Una conmoción sin precedentes anoche ha sacudido el polvo del adormilado pueblo de Santa Carmen: por la madrugada la iglesia se ha prendido fuego. La policía baraja algunas hipótesis: un cortocircuito, un descuido (una vela caída quizás) o un acto terrorista de un ateo pirómano. Esto último es lo que se rumorea con mayor énfasis entre los habitantes, aunque nada indica que un individuo con esa característica habite o ande circulando en la localidad. Pero ya sabemos cómo son las cosas en pueblo chico, nunca pasa nada pero cuando sucede algo la tendencia es exagerar lo máximo posible, por lo tanto lo de un pirómano vino a caer como anillo al dedo en el gusto popular.
Ahora la muchedumbre, es decir, casi todo el pueblo, apiñada en la plaza frente a la iglesia, mira atónita cómo el impiedoso fuego asesino termina de consumir lo poco que queda de la santa casa de Dios, pese al esfuerzo de los bomberos y de unos cuantos ciudadanos temerarios que trabajan sin descanso desde la madrugada. La estructura reducida a escombros carbonizados parece un monstruo abatido a punto de expirar y de cuyas entrañas débiles columnas de humo y vapor buscan el cielo donde se confunden con la nubes.
Curiosamente, la gente está muy preocupada con la integridad de la campana, que se ha venido abajo junto con la techumbre al poco tiempo de iniciarse el siniestro (seguramente, porque es a través de ella que la gente se entera de los principales acontecimientos sociales del pueblo, no así los siniestros y accidentes, de eso se encargan los bomberos, cuya sirena les avisará a todos para que sigan al camión), pero como está debajo de los escombros los comentarios sobre su posible derretimiento son meras suposiciones.

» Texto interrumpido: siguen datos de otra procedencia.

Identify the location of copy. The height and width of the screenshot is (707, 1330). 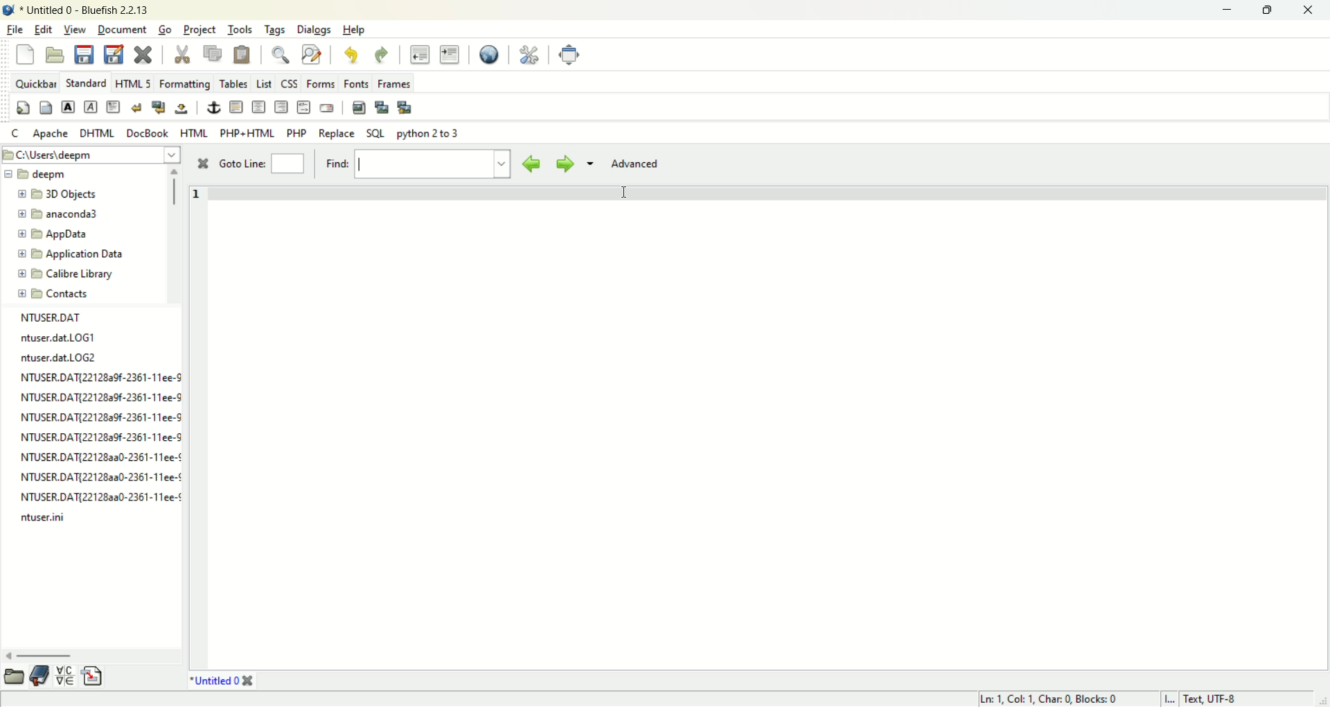
(214, 53).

Cuando, por fin, el monstruo de escombros exhala el último suspiro y los bomberos pueden adentrarse sobre los escombros, cuál no es la sorpresa que a todos deja perplejos: a medio enterrar entre los escombros tiznados puede verse, clara y nítidamente, no la susodicha campana sino al Cristo crucificado del altar mayor, ¡intacto!

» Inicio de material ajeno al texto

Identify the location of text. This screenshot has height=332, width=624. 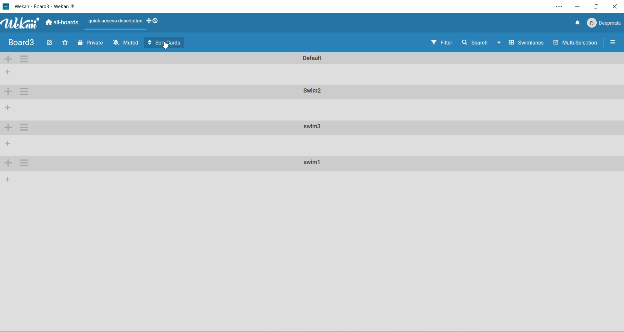
(115, 20).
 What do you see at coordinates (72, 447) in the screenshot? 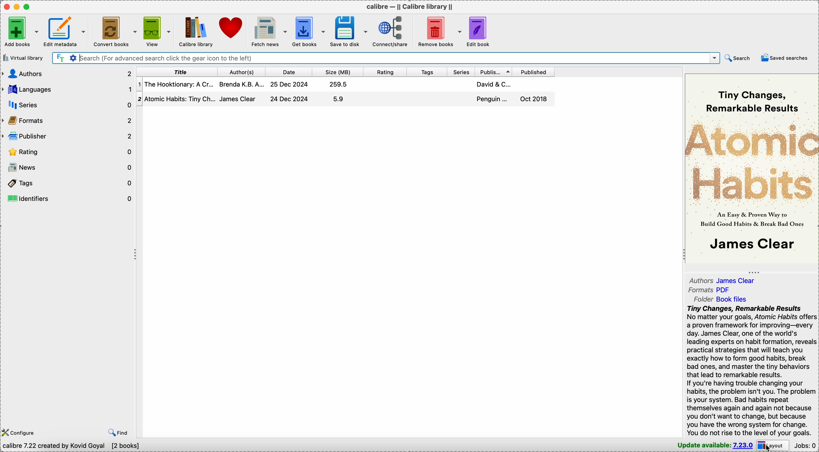
I see `calibre 7.22 created by kovid goyal [2 books]` at bounding box center [72, 447].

Delante del catastrófico siniestro, el padre y su monaguillo predilecto, el mismo al que le encargara la última refacción del Cristo unas semanas antes, observan con sonrisas bondadosas el milagro divino. A su alrededor la multitud posesa, antes acongojada y ahora extasiada, eleva oraciones y aleluyas al cielo delante del hijo incólume de Dios. El padre cavila en silencio unos segundos sobre cómo poder sacar ventaja del asunto milagroso hasta que se le alumbra la lamparita (de 25 watts, pero lámpara al fin), entonces se da vuelta y encarando a los creyentes levanta los brazos y empieza a vociferar a todo pulmón frases que encajan como hechas a medida para la ocasión: "Es un milagro del Señor", "Dios sabe lo que hace", o "Él (ésto lo indica con los pulgares sobre sus hombros porque se refiere al Cristo en los escombros) es la prueba incontestable de que Dios existe" y otras sentencias por el estilo. Entretanto, el monaguillo se nota un tanto intranquilo, como si una urgencia le impidiera una postura solemne. Su mirada va y viene del padre a Cristo y de Cristo al padre, hasta que no puede contenerse más y toca al padre en las costillas con un leve codazo disimulado.
"¿Pero qué sucede, Humbertito, no ves que estoy hablando?", se queja el padre, molesto por la interrupción del monaguillo. El monaguillo, mirando a los ojos vidriosos del padre con ojos picarones, musita, casi susurrando:
"¿Y, qué me dice, padre? No le dije yo que el vendedor de la pinturería me aseguró que la pintura era buena, a prueba de fuego y todo". El semblante bondadoso del padre se transforma en cuestión de un segundo en una máscara siniestra de mirar oscuro y amenazante, entonces, encarando al monaguillo con severidad y anteponiendo el dedo indicador de su mano derecha sobre sus labios, le dice:
"Shhh, que nadie te oiga, o Dios te castigará".